- [SUPPLIED TEXT]
....................

* [PATCH] staging: most: dim2: fix a race condition in complete_all_mbos()
@ 2026-02-05 16:02 Minu Jin
2026-02-06 7:20 ` Dan Carpenter
2026-02-07 11:55 ` Greg KH
0 siblings, 2 replies; 4+ messages in thread
From: Minu Jin @ 2026-02-05 16:02 UTC (permalink / raw)
To: parthiban.veerasooran, christian.gromm, gregkh, dan.carpenter
Cc: linux-staging, linux-kernel, Minu Jin
The current implementation of complete_all_mbos() repeatedly acquires
and releases the spinlock in loop. This causes lock contention.
This patch refactors the function to use list_replace_init(), moving all
entries to a local list. This removes the loop-based locking approach
and significantly reduces lock contention.
Signed-off-by: Minu Jin <s9430939@naver.com>
---
drivers/staging/most/dim2/dim2.c | 18 +++++++-----------
1 file changed, 7 insertions(+), 11 deletions(-)

....................

- [DATASET EXTRACT]
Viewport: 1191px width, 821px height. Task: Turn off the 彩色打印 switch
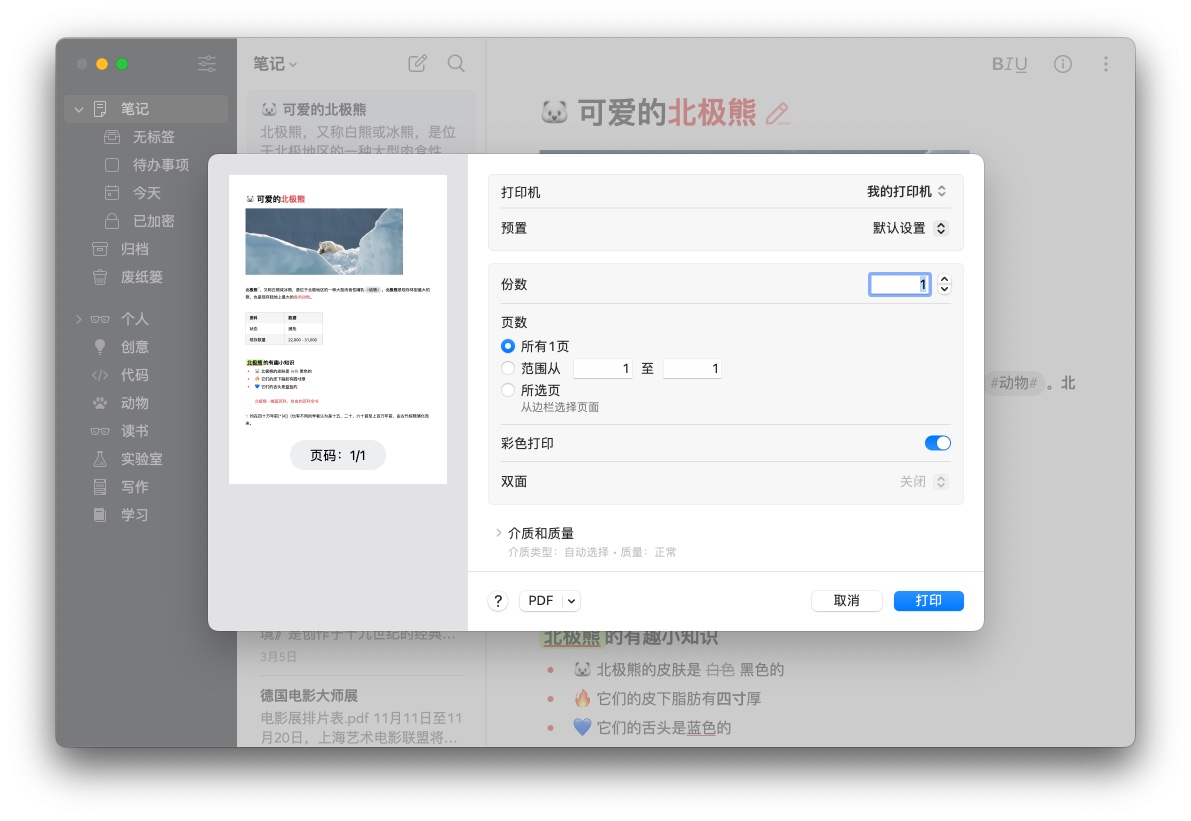(x=937, y=443)
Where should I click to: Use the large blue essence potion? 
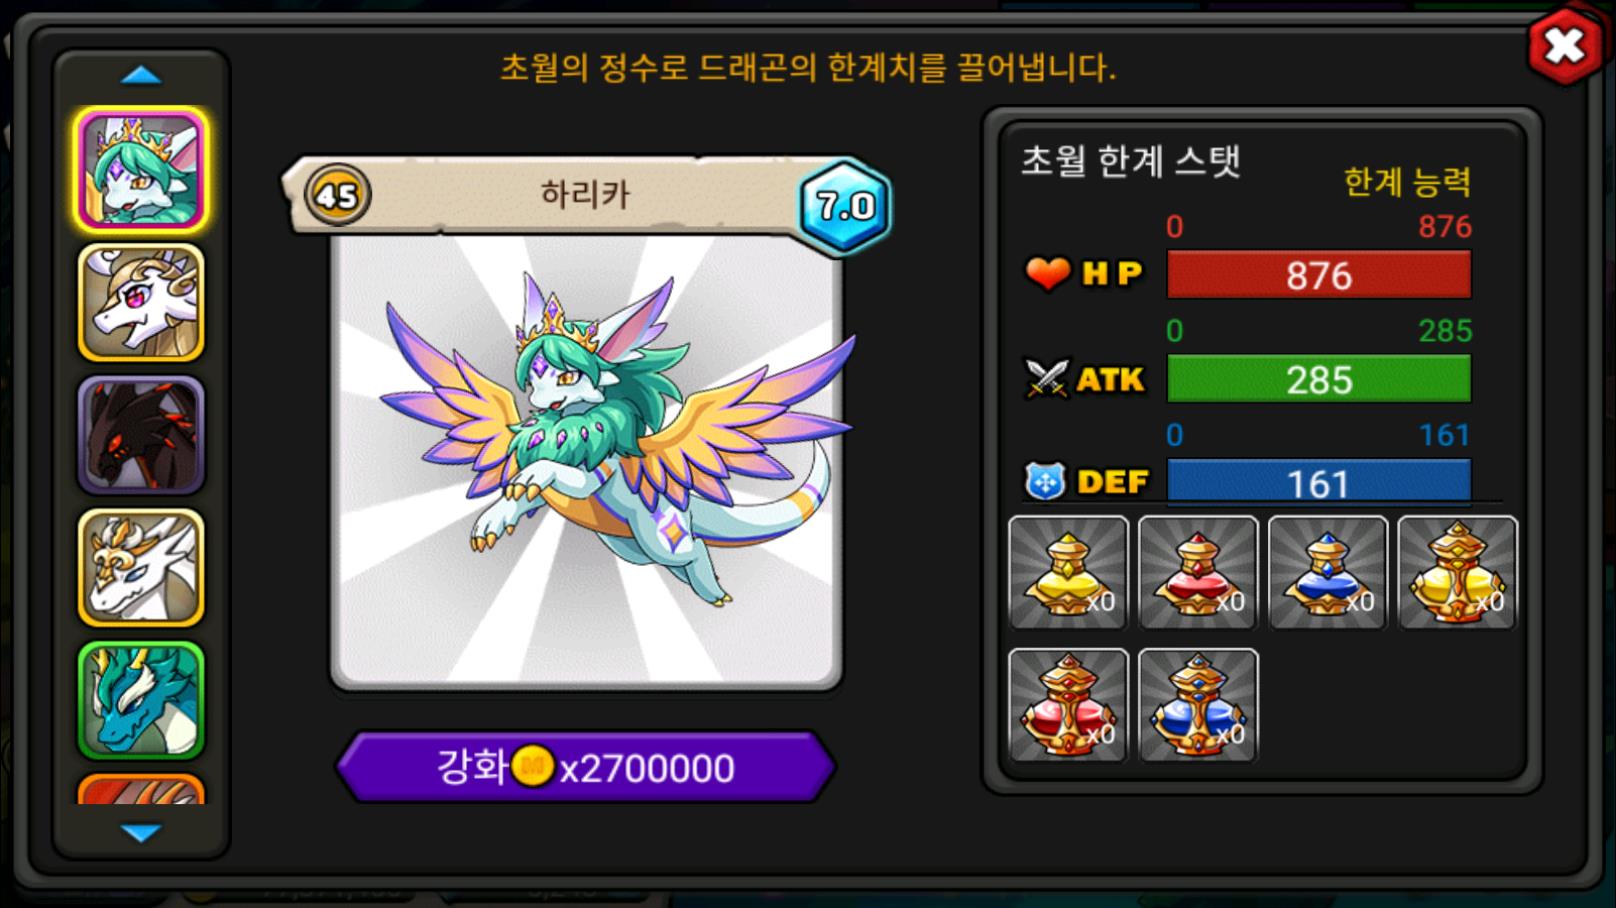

....................

- [ACTIONS TO TAKE]
- A) Extract the portion of the patch message from "This patch refactors" to "reduces lock contention.".
- B) Answer these questions using the patch message:
(i) Which file does the patch modify?
(ii) How many insertions and deletions does the patch make?
(iii) What does the current implementation of complete_all_mbos() repeatedly acquire and release in a loop?
Use nothing but the patch message when answering.

- [OUTPUTS IN ORDER]
- A)
This patch refactors the function to use list_replace_init(), moving all
entries to a local list. This removes the loop-based locking approach
and significantly reduces lock contention.

- B)
(i) drivers/staging/most/dim2/dim2.c
(ii) 7 insertions and 11 deletions
(iii) The spinlock